Thomas Neville George (13 May 1904 – 18 June 1980) was a Welsh geologist. He was president of the Geological Society of London.

==Life==

Thomas Neville George was born in the Morriston district of Swansea, the son of Thomas Rupert George, a schoolmaster and ardent socialist, and his wife, Elizabeth Evans, also a teacher. He was educated at Swansea Municipal Secondary School and Swansea Grammar School. He won a place at the University of Wales graduating BSc in 1924 and MSc in 1926. He then went to Cambridge University to study at postgraduate level gaining a doctorate (PhD) in 1928.

From 1930 to 1933 he worked as a geologist for HM Geological Survey. In 1933 he gained a professorship at University College, Swansea, teaching both Geology and Geography. In 1947 Glasgow University gave him a professorship. He stayed in this post until retiral in 1974, serving as Dean of the Faculty of Science 1951 to 1955.

In 1948 he was elected a Fellow of the Royal Society of Edinburgh. His proposers were Sir A. E. Trueman, John Weir, Murray MacGregor, Sir Charles Maurice Yonge and Arthur Holmes.

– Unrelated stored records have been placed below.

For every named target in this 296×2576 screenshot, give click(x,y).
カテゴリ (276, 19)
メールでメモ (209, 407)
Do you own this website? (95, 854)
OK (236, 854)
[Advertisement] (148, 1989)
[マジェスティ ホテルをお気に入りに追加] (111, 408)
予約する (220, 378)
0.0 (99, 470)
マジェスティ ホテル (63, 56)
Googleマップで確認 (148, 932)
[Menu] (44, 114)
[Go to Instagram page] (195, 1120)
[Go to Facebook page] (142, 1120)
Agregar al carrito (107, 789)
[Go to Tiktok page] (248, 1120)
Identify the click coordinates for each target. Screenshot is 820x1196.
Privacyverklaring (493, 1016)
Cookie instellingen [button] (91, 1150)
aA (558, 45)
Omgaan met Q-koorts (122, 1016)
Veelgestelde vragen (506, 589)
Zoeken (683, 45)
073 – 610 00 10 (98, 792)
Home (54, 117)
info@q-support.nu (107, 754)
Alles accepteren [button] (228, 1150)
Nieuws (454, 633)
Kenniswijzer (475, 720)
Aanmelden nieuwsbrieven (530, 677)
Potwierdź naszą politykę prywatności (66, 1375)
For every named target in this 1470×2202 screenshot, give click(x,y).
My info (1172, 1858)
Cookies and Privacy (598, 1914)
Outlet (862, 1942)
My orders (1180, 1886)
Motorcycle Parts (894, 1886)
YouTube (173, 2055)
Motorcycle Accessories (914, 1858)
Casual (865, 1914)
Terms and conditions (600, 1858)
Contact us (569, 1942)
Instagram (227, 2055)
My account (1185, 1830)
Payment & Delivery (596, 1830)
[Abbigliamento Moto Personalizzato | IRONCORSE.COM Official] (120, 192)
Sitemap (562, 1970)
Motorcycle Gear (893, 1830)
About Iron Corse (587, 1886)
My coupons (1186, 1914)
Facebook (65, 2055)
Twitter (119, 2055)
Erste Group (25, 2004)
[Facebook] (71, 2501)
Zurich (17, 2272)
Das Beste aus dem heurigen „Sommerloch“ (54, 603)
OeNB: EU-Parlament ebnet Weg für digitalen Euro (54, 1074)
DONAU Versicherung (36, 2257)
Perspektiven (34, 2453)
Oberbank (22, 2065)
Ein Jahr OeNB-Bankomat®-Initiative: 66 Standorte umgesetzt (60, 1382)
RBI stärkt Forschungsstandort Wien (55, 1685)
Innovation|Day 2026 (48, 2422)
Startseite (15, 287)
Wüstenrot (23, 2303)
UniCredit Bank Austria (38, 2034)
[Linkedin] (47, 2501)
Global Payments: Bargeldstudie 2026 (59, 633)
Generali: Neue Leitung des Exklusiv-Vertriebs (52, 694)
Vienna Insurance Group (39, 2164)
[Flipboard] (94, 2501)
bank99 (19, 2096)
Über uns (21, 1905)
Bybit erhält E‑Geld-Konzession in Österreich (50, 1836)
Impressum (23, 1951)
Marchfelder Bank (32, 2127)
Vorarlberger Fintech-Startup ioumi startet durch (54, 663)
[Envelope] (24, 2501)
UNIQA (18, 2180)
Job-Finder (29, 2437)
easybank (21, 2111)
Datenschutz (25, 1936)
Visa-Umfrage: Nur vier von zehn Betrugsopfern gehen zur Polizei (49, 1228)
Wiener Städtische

He served as Vice President of the Society 1959 to 1961 and won their Neill Prize for the period 1975-77. In 1963 he was elected a Fellow of the Royal Society of London and in the same year was awarded the Lyell Medal by the Geological Society of London.

The University of Rennes gave him an honorary doctorate (DSc) in 1956. The University of Wales gave him an honorary doctorate (LLD) in 1970.

George was president of the Geological Society of London from 1968 to 1970.

He died in Glasgow on 18 June 1980.

==Publications==

- South Wales (1970)

==Family==

In 1932 he married Sarah Hannah Davies. They had no children.